Documentation
=============

When an HTML document is passed through the filter, we take note of
the browser resources referenced in the DOM.

  >>> document = """\
  ... <html>
  ...  <head>
  ...    <meta><title>Example page</title></meta>
  ...    <script type="text/javascript" src="foo.js"></script>
  ...    <script type="text/javascript" src="bar.js"></script>
  ...    <link type="text/css" href="foo.css" />
  ...    <style><!-- @import url(bar.css); --></style>
  ...  </head>
  ... </html>"""

To verify HTML output, we use lxml's doctest extension.
  
  >>> import lxml.html.usedoctest  

This document would be served by a WSGI application sitting in front
of the middleware. For testing purposes, we'll set up an application
function which lets us choose which content to serve using a simple
list structure.

  >>> app_data = [document, 'text/html']
  
  >>> def app(environ, start_response):
  ...     body, content_type = app_data[:2]
  ...     headers = app_data[2:]
  ...     start_response(
  ...         '200 OK', [('content-type', content_type),
  ...                    ('content-length', str(len(body)))] + headers)
  ...     return (body,)

  >>> from repoze.squeeze.processor import make_squeeze_middleware
  >>> middleware = make_squeeze_middleware(
  ...     app, None, url_prefix='squeeze', cache_dir=cache_dir)

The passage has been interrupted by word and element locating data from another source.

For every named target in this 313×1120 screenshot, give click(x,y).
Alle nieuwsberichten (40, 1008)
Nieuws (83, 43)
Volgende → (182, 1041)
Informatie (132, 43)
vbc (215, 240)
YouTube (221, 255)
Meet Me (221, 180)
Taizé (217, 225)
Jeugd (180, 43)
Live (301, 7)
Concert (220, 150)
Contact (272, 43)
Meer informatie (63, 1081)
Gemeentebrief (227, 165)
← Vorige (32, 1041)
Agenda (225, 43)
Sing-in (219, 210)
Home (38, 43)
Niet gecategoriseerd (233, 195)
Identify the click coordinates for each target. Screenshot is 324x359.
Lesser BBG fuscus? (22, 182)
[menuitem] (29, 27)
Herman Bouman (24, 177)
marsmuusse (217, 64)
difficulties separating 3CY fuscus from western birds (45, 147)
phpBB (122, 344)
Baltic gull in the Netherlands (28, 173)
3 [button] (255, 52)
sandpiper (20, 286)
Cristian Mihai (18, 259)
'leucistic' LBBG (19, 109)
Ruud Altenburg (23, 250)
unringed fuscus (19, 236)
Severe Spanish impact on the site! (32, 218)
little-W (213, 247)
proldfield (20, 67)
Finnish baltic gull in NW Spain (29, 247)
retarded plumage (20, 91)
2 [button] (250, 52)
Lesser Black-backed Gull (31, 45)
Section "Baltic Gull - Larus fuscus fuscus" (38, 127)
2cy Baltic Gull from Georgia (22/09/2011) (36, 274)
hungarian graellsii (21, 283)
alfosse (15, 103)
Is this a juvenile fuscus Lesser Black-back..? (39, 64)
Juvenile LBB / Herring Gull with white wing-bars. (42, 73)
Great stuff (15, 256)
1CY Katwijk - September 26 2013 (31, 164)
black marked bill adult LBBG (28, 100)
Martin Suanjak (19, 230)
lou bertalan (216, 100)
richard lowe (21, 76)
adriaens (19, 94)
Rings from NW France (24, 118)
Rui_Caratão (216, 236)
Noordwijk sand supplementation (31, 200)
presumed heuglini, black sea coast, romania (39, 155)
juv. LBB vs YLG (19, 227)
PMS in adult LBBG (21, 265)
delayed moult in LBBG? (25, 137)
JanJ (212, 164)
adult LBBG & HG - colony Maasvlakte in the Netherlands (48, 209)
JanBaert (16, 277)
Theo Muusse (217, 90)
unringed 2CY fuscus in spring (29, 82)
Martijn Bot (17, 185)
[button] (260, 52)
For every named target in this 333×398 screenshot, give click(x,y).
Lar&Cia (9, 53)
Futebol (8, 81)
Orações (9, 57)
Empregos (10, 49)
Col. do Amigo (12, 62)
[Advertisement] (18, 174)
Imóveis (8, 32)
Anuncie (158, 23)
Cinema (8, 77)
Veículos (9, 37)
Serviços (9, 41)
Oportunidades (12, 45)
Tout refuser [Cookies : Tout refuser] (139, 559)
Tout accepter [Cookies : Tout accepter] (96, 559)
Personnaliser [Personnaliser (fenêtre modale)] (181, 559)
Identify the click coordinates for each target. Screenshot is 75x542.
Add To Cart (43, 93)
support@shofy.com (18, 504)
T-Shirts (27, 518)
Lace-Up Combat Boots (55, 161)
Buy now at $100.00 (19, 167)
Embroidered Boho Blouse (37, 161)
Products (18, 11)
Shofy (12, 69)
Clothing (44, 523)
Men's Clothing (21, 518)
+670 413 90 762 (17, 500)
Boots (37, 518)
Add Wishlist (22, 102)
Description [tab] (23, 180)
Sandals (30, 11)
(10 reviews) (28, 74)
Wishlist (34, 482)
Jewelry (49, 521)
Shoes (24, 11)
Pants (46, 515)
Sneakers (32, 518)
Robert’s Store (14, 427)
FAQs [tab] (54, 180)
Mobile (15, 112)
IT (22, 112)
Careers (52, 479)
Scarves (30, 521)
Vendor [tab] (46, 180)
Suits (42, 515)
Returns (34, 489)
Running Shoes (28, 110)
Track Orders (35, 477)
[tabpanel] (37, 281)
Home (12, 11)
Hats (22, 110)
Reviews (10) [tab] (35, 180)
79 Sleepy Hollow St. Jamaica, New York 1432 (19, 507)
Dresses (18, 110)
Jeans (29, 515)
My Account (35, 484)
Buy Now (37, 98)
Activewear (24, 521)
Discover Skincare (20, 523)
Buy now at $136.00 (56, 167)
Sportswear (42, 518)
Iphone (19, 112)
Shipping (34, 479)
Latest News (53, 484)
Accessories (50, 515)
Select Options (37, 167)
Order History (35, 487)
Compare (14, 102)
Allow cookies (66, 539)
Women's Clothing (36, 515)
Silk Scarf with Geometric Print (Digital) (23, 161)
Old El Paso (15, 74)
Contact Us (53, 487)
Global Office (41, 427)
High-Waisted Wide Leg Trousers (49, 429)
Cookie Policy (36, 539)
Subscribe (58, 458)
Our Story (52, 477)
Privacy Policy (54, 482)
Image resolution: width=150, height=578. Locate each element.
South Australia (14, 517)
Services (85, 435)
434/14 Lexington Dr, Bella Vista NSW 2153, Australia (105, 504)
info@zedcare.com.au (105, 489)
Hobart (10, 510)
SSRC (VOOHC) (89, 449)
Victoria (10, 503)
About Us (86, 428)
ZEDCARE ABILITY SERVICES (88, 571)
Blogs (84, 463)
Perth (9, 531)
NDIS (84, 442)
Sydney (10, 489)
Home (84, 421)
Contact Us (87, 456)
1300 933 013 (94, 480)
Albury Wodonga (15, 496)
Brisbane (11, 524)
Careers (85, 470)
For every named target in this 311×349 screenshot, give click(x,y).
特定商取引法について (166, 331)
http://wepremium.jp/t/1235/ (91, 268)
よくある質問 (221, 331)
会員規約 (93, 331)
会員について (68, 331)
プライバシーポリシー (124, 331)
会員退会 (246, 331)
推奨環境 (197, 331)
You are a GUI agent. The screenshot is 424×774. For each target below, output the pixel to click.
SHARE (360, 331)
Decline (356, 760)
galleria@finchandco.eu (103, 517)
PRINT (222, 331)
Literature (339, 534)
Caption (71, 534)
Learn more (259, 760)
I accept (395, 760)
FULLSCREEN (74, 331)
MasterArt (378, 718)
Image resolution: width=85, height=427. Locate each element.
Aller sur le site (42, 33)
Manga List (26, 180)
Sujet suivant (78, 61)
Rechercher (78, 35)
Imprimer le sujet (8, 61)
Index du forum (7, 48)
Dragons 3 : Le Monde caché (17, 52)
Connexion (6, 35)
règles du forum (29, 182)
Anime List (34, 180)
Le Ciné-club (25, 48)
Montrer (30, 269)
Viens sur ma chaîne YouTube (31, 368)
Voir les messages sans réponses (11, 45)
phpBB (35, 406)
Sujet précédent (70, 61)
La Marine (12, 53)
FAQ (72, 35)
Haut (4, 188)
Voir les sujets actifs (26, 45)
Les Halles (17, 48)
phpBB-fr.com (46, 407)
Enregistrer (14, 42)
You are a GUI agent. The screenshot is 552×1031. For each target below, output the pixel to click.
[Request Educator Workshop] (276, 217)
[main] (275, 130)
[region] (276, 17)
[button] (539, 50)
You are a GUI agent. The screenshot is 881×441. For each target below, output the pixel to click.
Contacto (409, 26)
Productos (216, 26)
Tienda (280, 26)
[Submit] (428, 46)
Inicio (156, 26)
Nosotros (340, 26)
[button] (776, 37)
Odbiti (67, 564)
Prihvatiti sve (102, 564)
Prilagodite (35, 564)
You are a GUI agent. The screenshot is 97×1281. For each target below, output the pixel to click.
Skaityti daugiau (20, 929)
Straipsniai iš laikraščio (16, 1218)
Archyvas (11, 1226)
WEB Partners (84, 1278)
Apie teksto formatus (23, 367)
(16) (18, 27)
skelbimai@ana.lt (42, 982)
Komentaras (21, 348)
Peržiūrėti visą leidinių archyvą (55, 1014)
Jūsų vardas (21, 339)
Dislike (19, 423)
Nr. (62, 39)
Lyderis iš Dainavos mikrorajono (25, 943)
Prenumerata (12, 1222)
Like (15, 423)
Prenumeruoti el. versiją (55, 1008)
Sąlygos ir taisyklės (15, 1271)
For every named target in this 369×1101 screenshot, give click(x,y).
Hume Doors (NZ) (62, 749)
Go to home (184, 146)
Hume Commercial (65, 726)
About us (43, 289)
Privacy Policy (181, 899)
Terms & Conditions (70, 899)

To verify results, we'll catch the WSGI responses in a list.

  >>> response = []
  >>> def start_response(*args):
  ...     response.append(args)

The first time we run the document through the middleware, we don't
expect any action to happen because we have not yet requested the
actual resources (so we couldn't possibly merge them).

  >>> from webob import Request
  >>> environ = Request.blank("/foo.html").environ
  >>> print "".join(middleware(environ, start_response))
  <html>
    <head>
      <meta>
      <title>Example page</title>
      <script type="text/javascript" src="foo.js"></script>
      <script type="text/javascript" src="bar.js"></script>
      <link href="foo.css" type="text/css">
      <style><!-- @import url(bar.css); --></style>
    </head>
  </html>

Request the four resources that our example document references.

  >>> def process_demo_resources(middleware, headers=[]):
  ...     app_data[:] = ["js", "application/javascript"] + headers
  ...     environ = Request.blank("/foo.js").environ
  ...     middleware(environ, start_response)
  ...     environ = Request.blank("/bar.js").environ
  ...     middleware(environ, start_response)
  ...     app_data[:] = ["css", 'text/css'] + headers
  ...     environ = Request.blank("/foo.css").environ
  ...     middleware(environ, start_response)
  ...     environ = Request.blank("/bar.css").environ
  ...     middleware(environ, start_response)

  >>> process_demo_resources(middleware)
  
Now we should have a full cache with regards to these two resources.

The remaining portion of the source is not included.